3

I have an Ubuntu 14.04 droplet with PubkeyAuthentication set to yes and PermitRootLogin set to no. Since I created it, my pubkey has worked fine. For some unknown reason today it's not accepting my pubkey.

So I login via the droplet console to see what's going on (which worked fine with my root password).

I re-generated my pubkey first in hopes that I could just ssh-copy-id up to the server but I kept just getting permission denied (publickey).

When that didn't work I set /etc/ssh/sshd_config values PubkeyAuthentication set to no and PermitRootLogin to yes so I can get a prompt again on my client MacbookPro.

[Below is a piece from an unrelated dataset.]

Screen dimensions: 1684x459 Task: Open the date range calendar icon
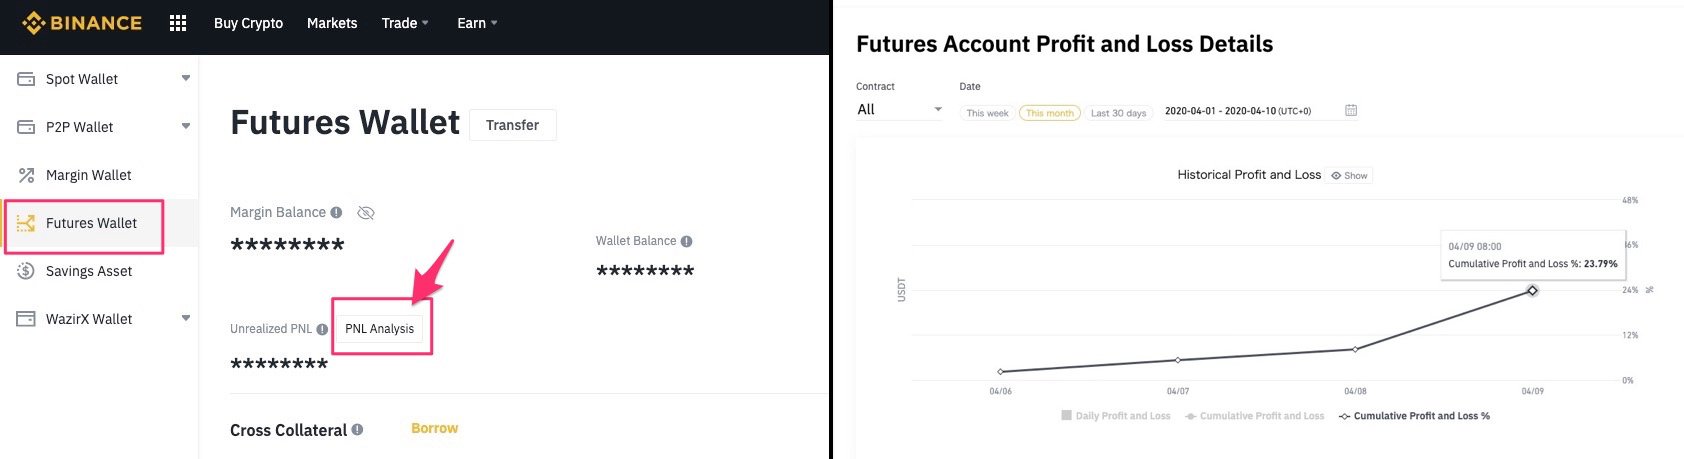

[Partial] Output of ssh jeitnier@[ip] -v:

debug1: Authentications that can continue: 
debug1: Next authentication method: publickey
debug1: Offering RSA public key: /Users/jeitnier/.ssh/jeitnier_aws
debug1: Authentications that can continue: 
debug1: Trying private key: /Users/jeitnier/.ssh/id_rsa
debug1: Trying private key: /Users/jeitnier/.ssh/id_dsa
debug1: Next authentication method: keyboard-interactive
debug1: Authentications that can continue: 
debug1: Next authentication method: password
jeitnier@[ip]'s password:

So I enter the exact same password that I did to enter the console and I get Permission denied, please try again.

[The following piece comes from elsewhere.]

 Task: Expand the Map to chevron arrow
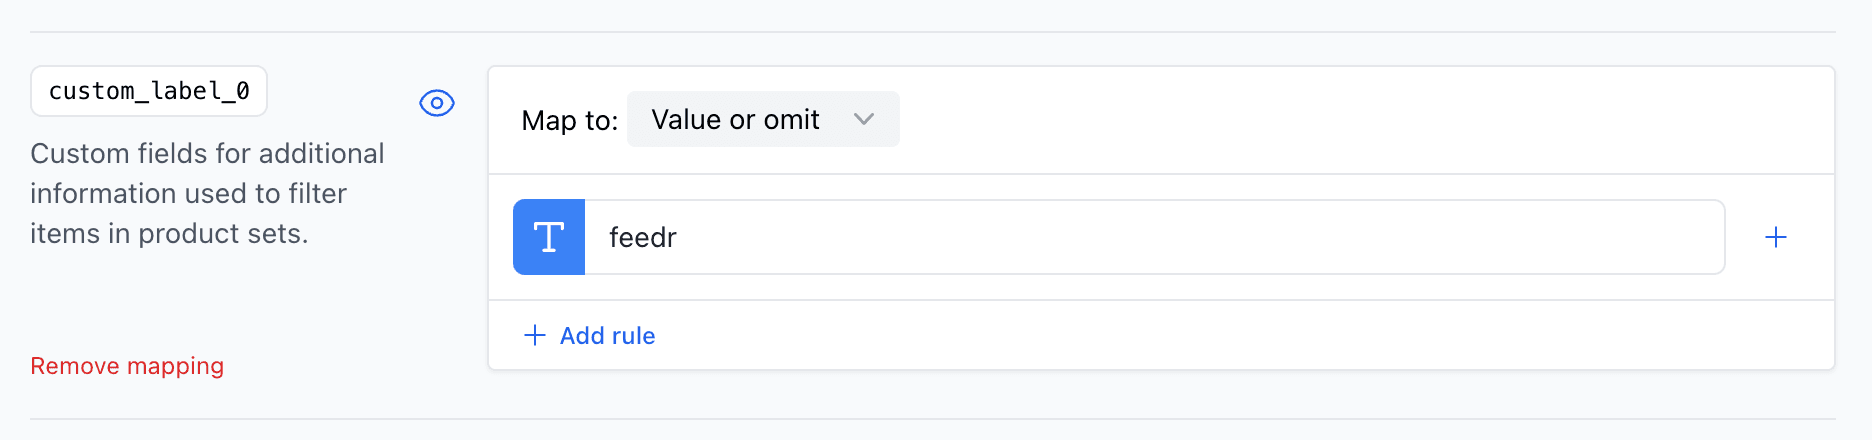tap(864, 120)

I've checked that I'm not locked out with grep ^jeitnier /etc/shadow.

I've never run into this before. What can I try next?

Jared Eitnier
  • 223
  • Can you try it changing to these values PubkeyAuthentication set to yes and PermitRootLogin set to no and run ssh jeitnier@[ip] -v again? –  Sep 30 '14 at 14:37
  • I will add this to my question but I forgot to mention that I blew out my keys in hopes I could just generate a new one and move it up with ssh-copy-id. But then I just kept getting permission denied (publickey). – Jared Eitnier Sep 30 '14 at 14:41
  • Question updated... – Jared Eitnier Sep 30 '14 at 14:44
  • You connecting to server via IP address or via domain name? Can you print out ls -ahld ~/.ssh and ls -ahl ~/.ssh/authorized_keys – c0rp Sep 30 '14 at 16:52
  • IIRC console password and user password should be different. Try resetting your sudo user password, then try to log in with that via ssh. – Sergiy Kolodyazhnyy Jun 06 '18 at 23:51
  • It looks like you are missing PasswordAuthentication yes. – simlev Dec 30 '18 at 07:08

1 Answers1

0

Try this out:

Reset Password

Go to the control panel of your droplet and select "Access -> Reset Root Password". As the page says "This will shut down your droplet and a new root password will be set and emailed to you." Then ssh to root@ip with the new password. And don't forget to change it right away, as passwords sent via email cannot be considered to be secure.

Possible Messsage

If you receive a message about losing your work don't worry. You will not lose any work if you power off your droplet.

Allowing jeitnier

When you edited /etc/ssh/sshd_config, did you execute visudo and add jeitnier ALL=(ALL:ALL) ALL under the # User privilege specification? Also, make sure that you added AllowUsers jeitnier to the bottom of /etc/ssh/sshd_config.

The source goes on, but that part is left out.